• Dataset:
***

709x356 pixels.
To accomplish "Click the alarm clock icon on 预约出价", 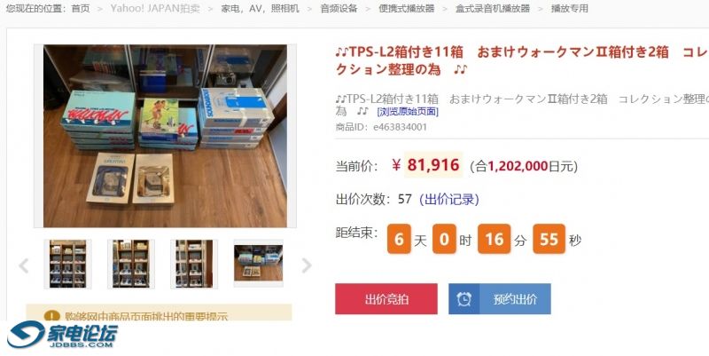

***

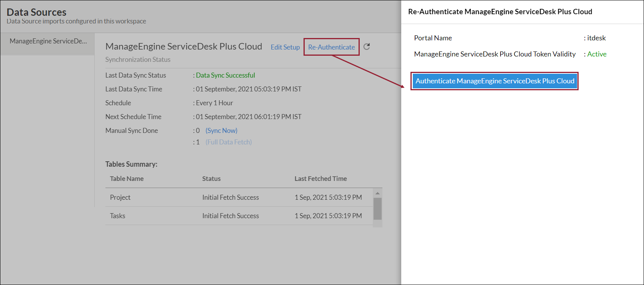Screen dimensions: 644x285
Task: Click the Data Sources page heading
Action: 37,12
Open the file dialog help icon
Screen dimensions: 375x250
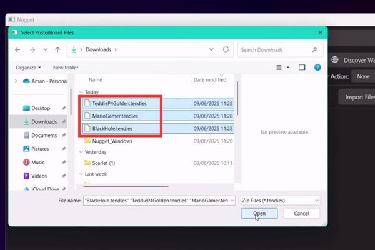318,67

***

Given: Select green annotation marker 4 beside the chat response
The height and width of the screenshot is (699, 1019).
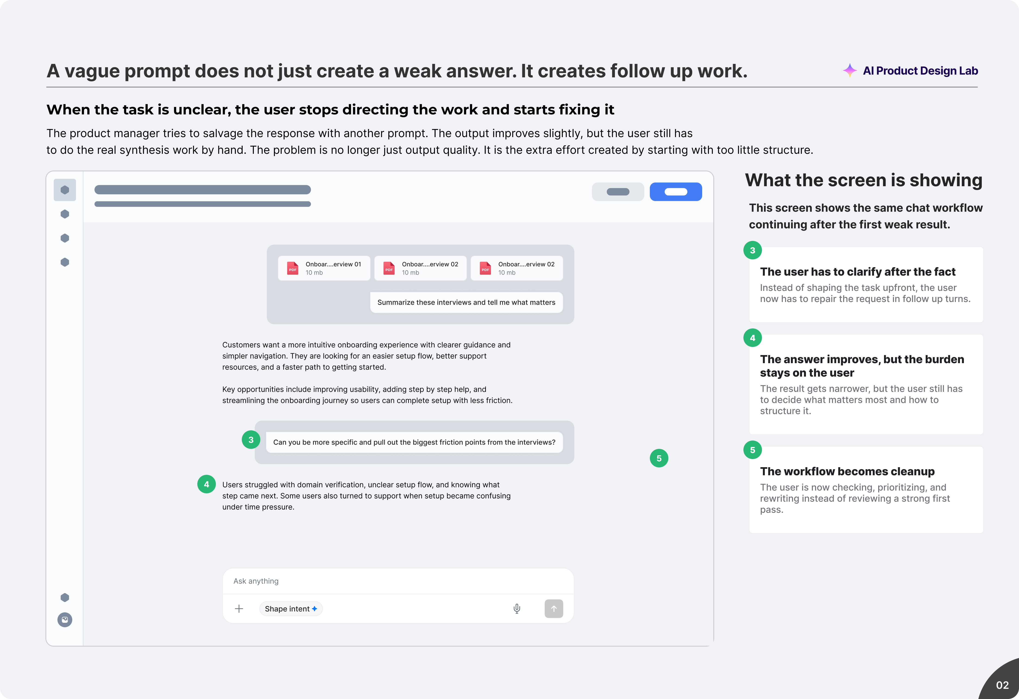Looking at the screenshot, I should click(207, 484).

***

• Work item: The line holding "709x356 pixels." starts the copy and the line holding "the alarm clock" ends it. Repeat those two lines above and all between them exactly, leaving out pictures.

• Answer space:
709x356 pixels.
To accomplish "Click the alarm clock icon on 预约出价", 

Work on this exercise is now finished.